Over the past two years, the phrase “HIV cure” has flashed repeatedly across newspaper headlines. In March 2013, doctors from Mississippi reported that the disease had vanished in a toddler who was infected at birth. Four months later, researchers in Boston reported a similar finding in two previously HIV-positive men. All three were no longer required to take any drug treatments. The media heralded the breakthrough, and there was anxious optimism among HIV researchers. Millions of dollars of grant funds were earmarked to bring this work to more patients.
But in December 2013, the optimism evaporated. HIV had returned in both of the Boston men. Then, just this summer, researchers announced the same grim results for the child from Mississippi. The inevitable questions mounted from the baffled public. Will there ever be a cure for this disease? As a scientist researching HIV/AIDS, I can tell you there’s no straightforward answer. HIV is a notoriously tricky virus, one that’s eluded promising treatments before. But perhaps just as problematic is the word “cure” itself.
Science has its fair share of trigger words. Biologists prickle at the words “vegetable” and “fruit”—culinary terms which are used without a botanical basis—chemists wrinkle their noses at “chemical free,” and physicists dislike calling “centrifugal” a force—it’s not; it only feels like one. If you ask an HIV researcher about a cure for the disease, you’ll almost certainly be chastised. What makes “cure” such a heated word?

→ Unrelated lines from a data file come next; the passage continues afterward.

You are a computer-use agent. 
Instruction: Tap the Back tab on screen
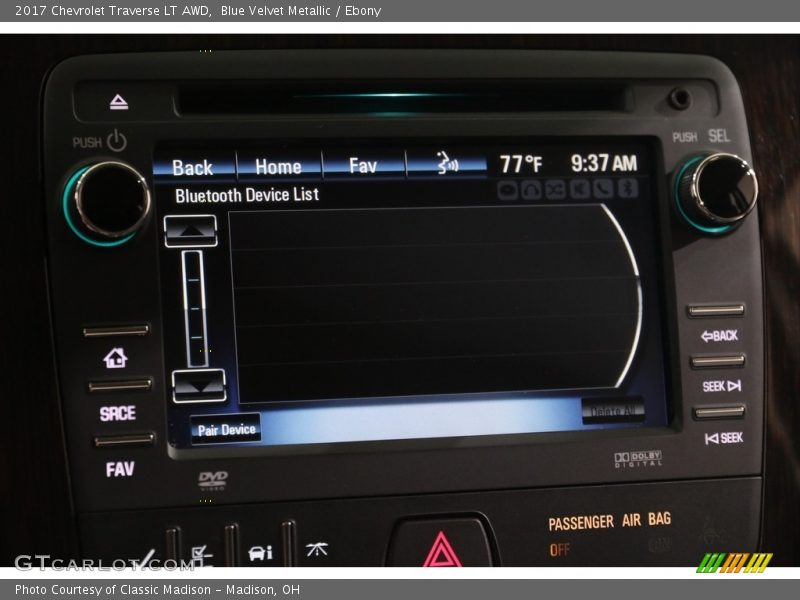[x=193, y=167]
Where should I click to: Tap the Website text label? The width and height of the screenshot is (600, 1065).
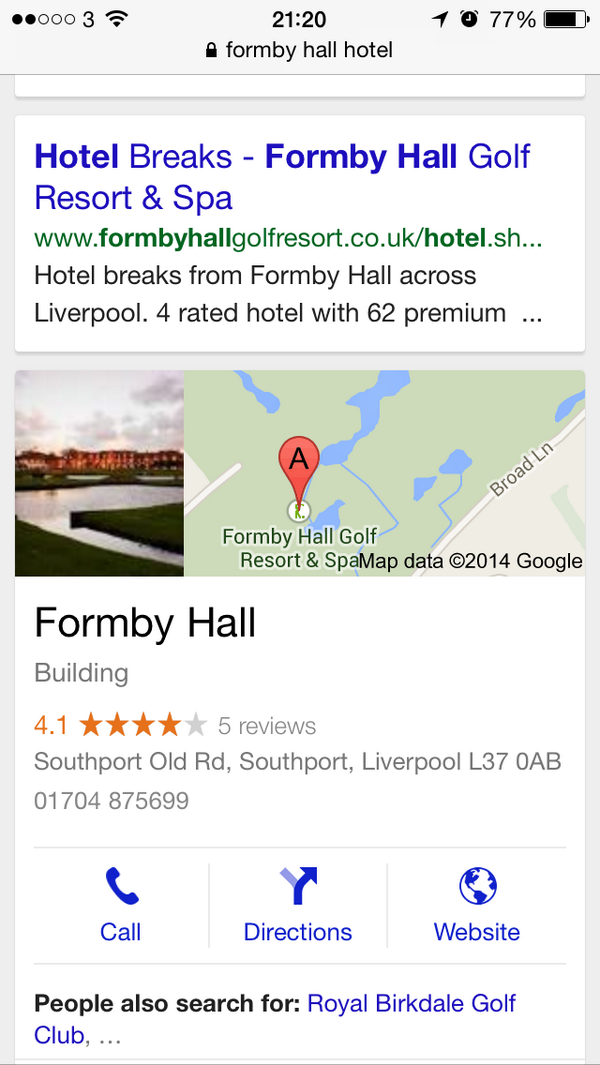pyautogui.click(x=477, y=931)
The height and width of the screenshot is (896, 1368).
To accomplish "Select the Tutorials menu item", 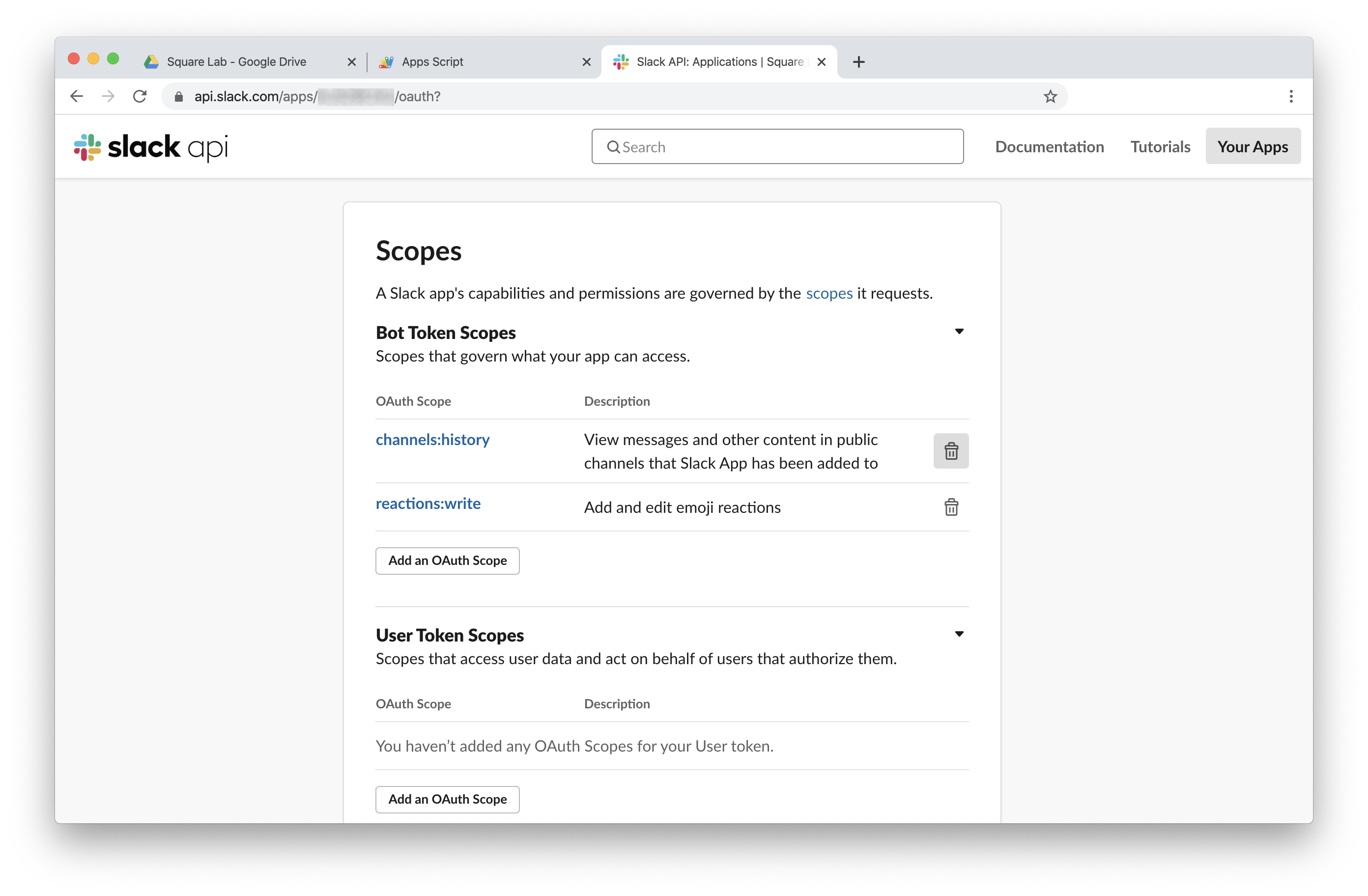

It all started with a promise. In the early 1980s, doctors and public health officials noticed large clusters of previously healthy people whose immune systems were completely failing. The new condition became known as AIDS, for “acquired immunodeficiency syndrome.” A few years later, in 1984, researchers discovered the cause—the human immunodeficiency virus, now known commonly as HIV. On the day this breakthrough was announced, health officials assured the public that a vaccine to protect against the dreaded infection was only two years away. Yet here we are, 30 years later, and there’s still no vaccine. This turned out to be the first of many overzealous predictions about controlling the HIV epidemic or curing infected patients.
The progression from HIV infection to AIDS and eventual death occurs in over 99% of untreated cases—making it more deadly than Ebola or the plague. Despite being identified only a few decades ago, AIDS has already killed 25 million people and currently infects another 35 million, and the World Health Organization lists it as the sixth leading cause of death worldwide.
HIV disrupts the body’s natural disease-fighting mechanisms, which makes it particularly deadly and complicates efforts to develop a vaccine against it. Like all viruses, HIV gets inside individual cells in the body and highjacks their machinery to make thousands of copies of itself. HIV replication is especially hard for the body to control because the white blood cells it infects, and eventually kills, are a critical part of the immune system. Additionally, when HIV copies its genes, it does so sloppily. This causes it to quickly mutate into many different strains. As a result, the virus easily outwits the body’s immune defenses, eventually throwing the immune system into disarray. That gives other obscure or otherwise innocuous infections a chance to flourish in the body—a defining feature of AIDS.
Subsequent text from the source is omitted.